Une composition (gat) en tempo lent (vilambit) et une deuxième en
tempo rapide (drut) ont suivi le prélude non mesuré (l’alap). En
une dizaine de minutes, l’essence du raga a ainsi été soulignée.
Le maître
qui a débuté et fini en musique a détaillé les caractéristiques de son
instrument avant d’introduire les spectateurs au cadre mélodique du raga
et au cadre rythmique du tala. Prakash Kandasamy a présenté plusieurs talas
communs de la musique hindoustanie (tintal, jhaptal, rupak)
et expliqué le langage des bols, les onomatopées matérialisant les
frappes sur les deux tambours composant le tabla.
Concernant
l’histoire de son instrument, le maître a attribué sa création au célèbre poète
et saint soufi médiéval Amir Khusrau
(1253‑1325), chroniqueur à la cour de plusieurs souverains
du sultanat de Delhi (13e-15e siècle), conformément à la tradition orale qui l’accrédite de nombreuses
autres inventions (tels les genres qawwali et tarana). Il est
aujourd’hui une figure populaire en Asie du Sud et les histoires mythologiques
relatant les contributions musicales d’Amir Khusrau font parties des
connaissances partagées par les musiciens hindoustanis.
Cependant,
depuis les avancées de la recherche historique et ethnomusicologique, notamment
les travaux fondateurs de la chercheuse américaine Allyn Miner, Sitar and
Sarod in the 18th and 19th Centuries, il est assuré
que la forme du sitar s’est fixée beaucoup plus tardivement.
Au Musée
Guimet, Ustad Usman Khan a débuté son récital par le raga jogeshwari, un
raga généralement attribué au sitariste Pandit Ravi Shankar. Après la
présentation de ce raga du soir à l’accent mélancolique, dans le
traditionnel format alap-jod-jhala, le musicien a présenté une de ses
très belles compositions (gat) dans un tintal (cycle à seize
temps), joué à tempo modéré (madhya laya), avant d’accélérer
progressivement le tempo.
Usman Khan a
ensuite exposé un dhun, une « pièce de musique légère » comme
il le définit lui‑même, dans le raga khamaj, d’abord sur le tala
dipcandi, structure métrique de quatorze temps avant de passer au tala
kaharva, un cycle composé de huit temps dont l’effet « swingant »

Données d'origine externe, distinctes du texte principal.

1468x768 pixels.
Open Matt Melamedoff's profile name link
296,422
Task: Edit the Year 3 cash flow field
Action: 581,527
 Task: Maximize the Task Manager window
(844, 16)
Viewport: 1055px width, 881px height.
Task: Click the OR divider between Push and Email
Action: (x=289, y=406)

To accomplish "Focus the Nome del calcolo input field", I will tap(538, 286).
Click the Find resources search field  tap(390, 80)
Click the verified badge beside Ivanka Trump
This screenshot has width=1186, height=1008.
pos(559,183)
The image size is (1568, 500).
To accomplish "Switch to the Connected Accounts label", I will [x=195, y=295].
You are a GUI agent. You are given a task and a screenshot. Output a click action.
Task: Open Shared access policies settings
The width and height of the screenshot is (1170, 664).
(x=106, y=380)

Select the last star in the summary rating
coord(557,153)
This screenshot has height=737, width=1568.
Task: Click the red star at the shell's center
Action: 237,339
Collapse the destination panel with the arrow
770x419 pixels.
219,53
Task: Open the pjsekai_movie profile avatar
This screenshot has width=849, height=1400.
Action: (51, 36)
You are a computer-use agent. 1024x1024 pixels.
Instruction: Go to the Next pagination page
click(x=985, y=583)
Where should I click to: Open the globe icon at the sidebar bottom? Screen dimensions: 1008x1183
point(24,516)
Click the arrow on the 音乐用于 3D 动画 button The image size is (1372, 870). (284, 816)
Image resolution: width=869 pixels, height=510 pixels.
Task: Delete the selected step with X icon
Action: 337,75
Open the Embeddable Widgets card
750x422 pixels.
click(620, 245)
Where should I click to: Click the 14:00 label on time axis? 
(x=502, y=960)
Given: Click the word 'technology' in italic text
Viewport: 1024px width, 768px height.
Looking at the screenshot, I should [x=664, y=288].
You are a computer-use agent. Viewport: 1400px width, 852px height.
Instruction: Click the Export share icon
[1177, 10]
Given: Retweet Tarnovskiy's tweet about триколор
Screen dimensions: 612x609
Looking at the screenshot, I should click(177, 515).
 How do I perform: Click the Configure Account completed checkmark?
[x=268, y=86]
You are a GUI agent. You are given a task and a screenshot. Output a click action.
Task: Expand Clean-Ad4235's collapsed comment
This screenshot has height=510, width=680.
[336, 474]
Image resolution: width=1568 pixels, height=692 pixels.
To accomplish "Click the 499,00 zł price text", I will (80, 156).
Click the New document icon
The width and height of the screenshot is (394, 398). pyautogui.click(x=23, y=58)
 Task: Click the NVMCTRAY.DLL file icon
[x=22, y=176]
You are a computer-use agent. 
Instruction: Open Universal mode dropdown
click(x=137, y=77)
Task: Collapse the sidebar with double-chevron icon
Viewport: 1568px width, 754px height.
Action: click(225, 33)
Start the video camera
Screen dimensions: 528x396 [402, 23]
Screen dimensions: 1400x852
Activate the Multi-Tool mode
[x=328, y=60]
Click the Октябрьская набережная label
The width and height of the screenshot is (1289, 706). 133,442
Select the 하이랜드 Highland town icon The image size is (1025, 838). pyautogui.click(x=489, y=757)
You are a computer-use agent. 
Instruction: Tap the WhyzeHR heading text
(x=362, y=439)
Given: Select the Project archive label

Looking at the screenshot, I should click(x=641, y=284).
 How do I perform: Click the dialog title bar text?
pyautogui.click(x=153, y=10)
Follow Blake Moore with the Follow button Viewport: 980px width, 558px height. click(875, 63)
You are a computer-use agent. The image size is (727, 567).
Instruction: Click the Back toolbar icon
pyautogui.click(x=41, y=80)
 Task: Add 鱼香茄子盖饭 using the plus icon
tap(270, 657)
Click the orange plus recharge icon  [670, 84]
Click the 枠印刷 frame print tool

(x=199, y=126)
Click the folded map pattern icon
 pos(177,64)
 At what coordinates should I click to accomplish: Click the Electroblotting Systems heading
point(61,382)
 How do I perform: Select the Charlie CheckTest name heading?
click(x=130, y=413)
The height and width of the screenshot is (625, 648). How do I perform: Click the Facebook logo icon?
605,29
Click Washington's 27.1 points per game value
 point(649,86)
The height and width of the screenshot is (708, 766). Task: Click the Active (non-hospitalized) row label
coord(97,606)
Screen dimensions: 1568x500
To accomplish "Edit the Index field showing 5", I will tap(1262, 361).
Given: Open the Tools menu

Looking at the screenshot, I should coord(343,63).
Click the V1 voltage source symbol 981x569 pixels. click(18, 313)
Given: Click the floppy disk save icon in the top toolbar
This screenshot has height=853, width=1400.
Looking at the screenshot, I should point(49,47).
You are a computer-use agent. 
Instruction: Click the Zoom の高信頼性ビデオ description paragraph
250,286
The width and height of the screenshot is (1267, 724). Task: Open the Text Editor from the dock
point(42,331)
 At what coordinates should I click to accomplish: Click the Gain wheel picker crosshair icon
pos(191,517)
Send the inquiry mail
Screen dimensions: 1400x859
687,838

a été très bien rendu par Prakash Kandasamy. Le maître a poursuivi avec la
présentation d’un de ses ragas préférés, le raga sud indien
kirwani : un alap-jod-jhala suivi d’un gat en tintal,
à tempo modéré (madhya) puis rapide (drut). Comme il est souvent
d’usage, le maître a conclu son récital par une courte pièce dans le raga
bhairavi.
L’auditoire
attentif a été touché par le jeu subtil du maître et la sonorité mélodieuse du
sitar soulignée par une sonorisation parfaite. Bien loin des démonstrations
techniques devenues aujourd’hui la norme parmi la nouvelle génération de
sitaristes, le jeu délicat d’Ustad Usman Khan a donné vie aux ragas
interprétés. Le temps s’est même arrêté durant les 2h30 du récital, chacun
s’étant laissé délicieusement emporter par la musique.
S’adressant
au public de mélomanes, le sitariste a rappelé que la musique est avant tout
une histoire d’émotions : « il y a beaucoup à ressentir dans l’art et
peu à comprendre. La musique voyage de cœur à cœur, d’âme à âme ». Cette remarque renvoie au concept vernaculaire du sahṛdaya (lit. « avec le cœur »), le
« spectateur sensible », qui sait goûter la saveur émotionnelle
du raga pour expérimenter une jouissance esthétique. Le public présent a
vraisemblablement ressenti un grand plaisir à écouter le maître et l’a
manifesté par une standing ovation.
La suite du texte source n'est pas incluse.